Les automobiles Bianchi de l’entre-deux-guerres

Edoardo Bianchi changea de braquet en 1924. Les nouveaux modèles adoptèrent des 4 cylindres munis de soupapes en tête et les 4 freins à tambours. Leurs cylindrées étaient moindres ; le niveau de performances, conservé ; la consommation, amoindrie. En 1927, sortit la Bianchi V3-S7 très rapidement remplacée par la Bianchi S8 devenue célèbre ; toutes les deux étant équipées d’un 8 cylindres en ligne munie de soupapes en tête. La production totale de ces deux voitures fut de 190 exemplaires.

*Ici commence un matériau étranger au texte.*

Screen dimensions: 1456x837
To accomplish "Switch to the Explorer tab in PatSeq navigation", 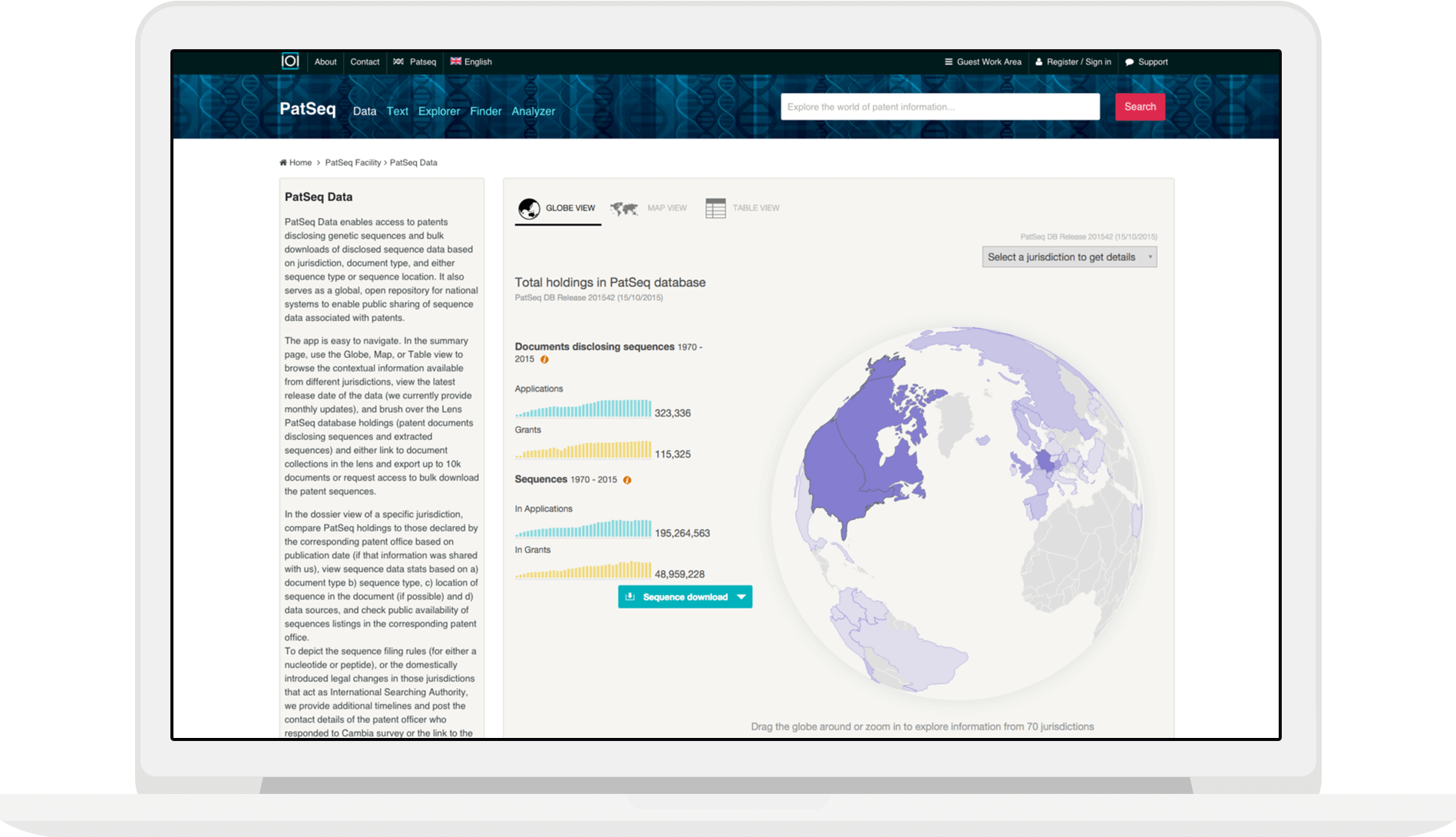I will 439,111.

En juin 1934, fut lancée la Bianchi S9 équipée d’un 4 clindres OHV de 1453cm³. En 1937, elle fut vigoureusement restylisée et adopta le freinage à assistance hydraulique. Entre 1920 et 1945, les constructeurs italiens produisirent 851000 voitures, 81,9% attribuées à FIAT ; 7,8%, à Lancia ; 2,2% à Bianchi (le 3ème constructeur italien avec 18635 unités). La fabrication des voitures Bianchi s’arrêta en 1940. A la fin de la Seconde Guerre mondiale, l’Italie ressemblait à ce que nous voyons dans le film La ciociara de Vittorio De Sica (avec dans les rôles principaux, Sophia Loren, Eleonora Brown et Jean-Paul Belmondo) sorti en décembre 1960 et le film Le Voleur de bicyclette de Vittorio De Sica (avec dans les rôles principaux, Lamberto Maggiorani et Enzo Staiola) sorti en novembre 1948.

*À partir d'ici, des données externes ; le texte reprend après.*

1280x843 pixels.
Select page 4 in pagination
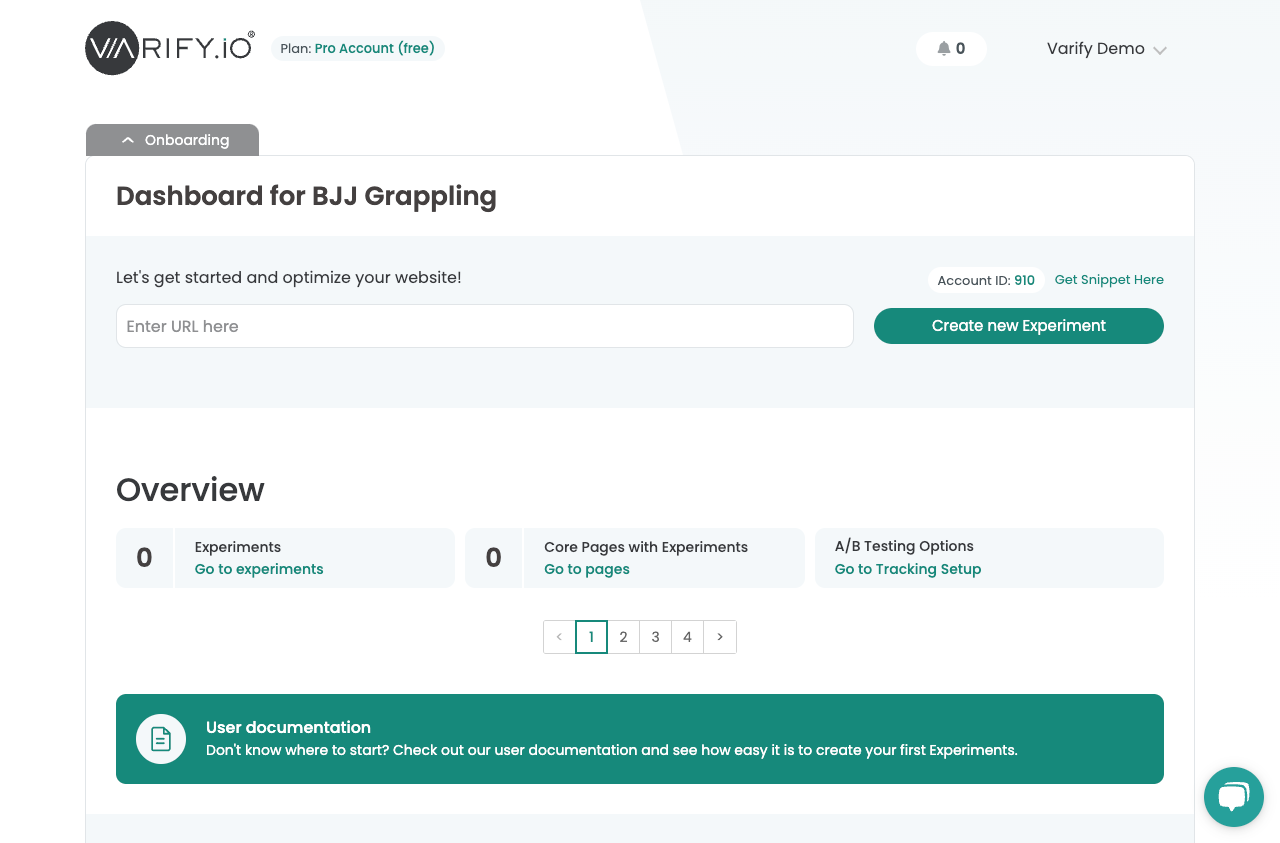coord(687,637)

En 1946, Giuseppe Bianchi succéda à son père. Les voitures suiveuses de Fausto Coppi, les Bianchi S9, étaient des véhicules anciens. Aujoud’hui malgré une fiabilité reconnue, bien peu d’automobiles Bianchi ont survécu, seulement 48 dont 25 Bianchi S9.

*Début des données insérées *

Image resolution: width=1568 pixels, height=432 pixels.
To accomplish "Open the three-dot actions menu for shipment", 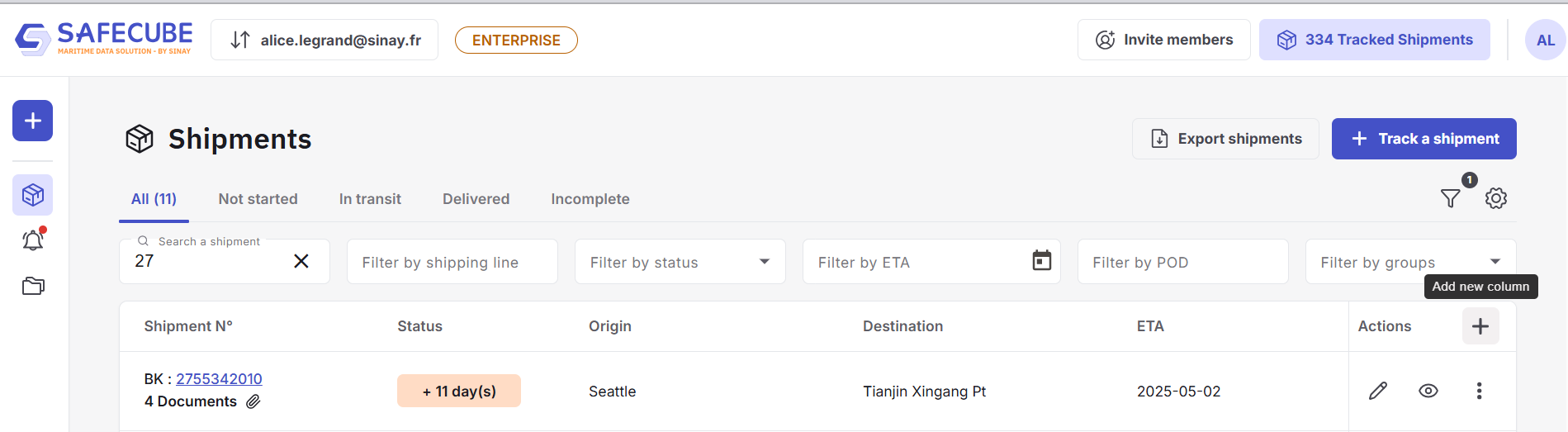I will (x=1479, y=391).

En 1934, Bianchi reprit la fabrication des camions :

  • entre 1934 et 1939, le Bianchi Mediolanum 36 sous licence Mercedes-Benz équipé d’un 4 cylindres diesel de 4952cm³ (110×130) délivrant 57 chevaux DIN,
  • entre 1938 et 1939, le Bianchi Mediolanum 68 équipé d’un 4 cylindres diesel de 4849cm³ (105×140) délivrant 60 chevaux DIN,
  • entre 1939 et 1945, le Bianchi Mediolanum Miles équipé d’un 4 cylindres diesel de 4849cm³ (105×140) délivrant 65 chevaux DIN,
  • entre 1946 et 1950, le Bianchi Mediolanum Civis équipé d’un 4 cylindres diesel de 4849cm³ (105×140) délivrant 65 chevaux DIN,
  • entre 1951 et 1952, le Bianchi Audax équipé d’un 4 cylindres diesel de 5322cm³ (110×140) délivrant 84 chevaux DIN,
  • entre 1952 et 1955, le Bianchi Sforzesco équipé d’un 4 cylindres essence de 1810cm³,
  • entre 1952 et 1955, le Bianchi Fiumaro (dénommé Autobianchi Fiumaro entre 1955 et 1956) équipé d’un 4 cylindres diesel de 5322cm³ (110×140) délivrant 84 chevaux DIN,
  • entre 1952 et 1955, le Bianchi Filarete (dénommé Autobianchi Filarete entre 1955 et 1958) équipé d’un 4 cylindres diesel de 5322cm³ (110×140) délivrant 84 chevaux DIN,
  • entre 1952 et 1955, le Bianchi Visconteo équipé d’un 4 cylindres diesel de 3770cm³ (100×120) délivrant 54 chevaux DIN (dénommé Autobianchi Visconteo entre 1955 et 1959, muni d’un 4 cylindres diesel de 4156cm³ (105×120) délivrant 60 chevaux DIN),
  • entre 1958 et 1960, l’Autobianchi Ambrosiano équipé d’un 4 cylindres diesel de 4156cm³ (105×120) délivrant 67 chevaux DIN,
  • entre 1959 et 1968, les Autobianchi Scaligero et Estense équipés d’un 4 cylindres diesel de 4156cm³ (105×120) délivrant 61 chevaux DIN (munis d’un 4 cylindres diesel de 4397cm³ (108×120) délivrant 85 chevaux DIN entre 1962 et 1968).

A la fin de la Seconde Guerre mondiale, les sites industriels de Bianchi avaient souffert des bombardements. La nouvelle usine de Desio, complémentaire, fut mise en service en 1947. Giuseppe Bianchi voulut créer une nouvelle société pour continuer la fabrication des camions et envisager celle des voitures. Pour cela, il garnit la corbeille de la mariée à l’aide du site industriel Viale Abruzzi, de l’usine de Desio, du talentueux tennisman et entrepreneur Ferruccio Quintavalle (1914-1998), porte-drapeau du savoir-faire des salariés. Leopoldo Pirelli (1925-2007), PDG de la compagnie portant son nom et produisant des câbles et des pneumatiques, apporta sa contribution. Ils démarchèrent Vittorio Valletta (1883-1967), embauché par Giovanni Agnelli (1866-1945) en 1921, PDG de FIAT entre 1945 et 1967. Le 11 janvier 1955, fut créée Autobianchi (33% de parts sociales pour la famille Bianchi ; 33%, pour Pirellli ; 34%, pour FIAT). Outre le changement de marque des camions, une nouvelle aventure se dessinait.